● **Cosa fare**:
- a) Rispondi alle domande sull'estratto su Bertolaso e l'Opus Dei.
(i) Su chi è il celebre film che viene parafrasato?
(ii) Quante pagine ha l'ordinanza di custodia cautelare?
(iii) Come si chiama il gip fiorentino citato?
- b) Trascrivi fedelmente il brano dell'estratto su Bertolaso e l'Opus Dei compreso tra "Bertolaso, la mano" e "Prelatura dell'Opus Dei.", estremi inclusi.
- c) Elenca tutte le persone che l'estratto su Bertolaso e l'Opus Dei indica per nome.

Bertolaso, la mano de Dios. Parafrasando il celebre film su Maradona, raccontiamo qui le potenti protezioni di un uomo che davvero - e non per meriti sportivi - si muove da sempre a un passo da Dio. Anzi, a un passo dall'Opus Dei, stella polare della folgorante carriera di Guido Bertolaso, quell'altisonante dietro le quinte finora trapelato solo di striscio ma che adesso, alla luce dell'inchiesta giudiziaria di Firenze, la Voce porta sotto i riflettori in tutta la sua manifesta influenza. Si', perche' la maggior parte dei protagonisti del gigantesco, illecito meccanismo descritto dal gip fiorentino Rosario Lupo nelle 126 pagine dell'ordinanza di custodia cautelare, ci riportano immancabilmente oltre Tevere e, in particolare, dentro gli austeri palazzi dei Parioli dove ha sede la piu' settaria delle consorterie religiose cattoliche: la Prelatura dell'Opus Dei.
Passiamo ora in rassegna, uno ad uno, i personaggi in odor di Opus coinvolti nell'inchiesta fiorentina ed alcuni fra i loro “santi protettori” che rivestono funzioni di governo del Paese.

● **Dati disponibili**:
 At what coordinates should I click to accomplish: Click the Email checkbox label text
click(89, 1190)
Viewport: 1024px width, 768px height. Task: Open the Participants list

● **Risposte**:
- a)
(i) Su Maradona.
(ii) 126 pagine.
(iii) Rosario Lupo.

- b)
Bertolaso, la mano de Dios. Parafrasando il celebre film su Maradona, raccontiamo qui le potenti protezioni di un uomo che davvero - e non per meriti sportivi - si muove da sempre a un passo da Dio. Anzi, a un passo dall'Opus Dei, stella polare della folgorante carriera di Guido Bertolaso, quell'altisonante dietro le quinte finora trapelato solo di striscio ma che adesso, alla luce dell'inchiesta giudiziaria di Firenze, la Voce porta sotto i riflettori in tutta la sua manifesta influenza. Si', perche' la maggior parte dei protagonisti del gigantesco, illecito meccanismo descritto dal gip fiorentino Rosario Lupo nelle 126 pagine dell'ordinanza di custodia cautelare, ci riportano immancabilmente oltre Tevere e, in particolare, dentro gli austeri palazzi dei Parioli dove ha sede la piu' settaria delle consorterie religiose cattoliche: la Prelatura dell'Opus Dei.

- c) Maradona; Guido Bertolaso; Rosario Lupo.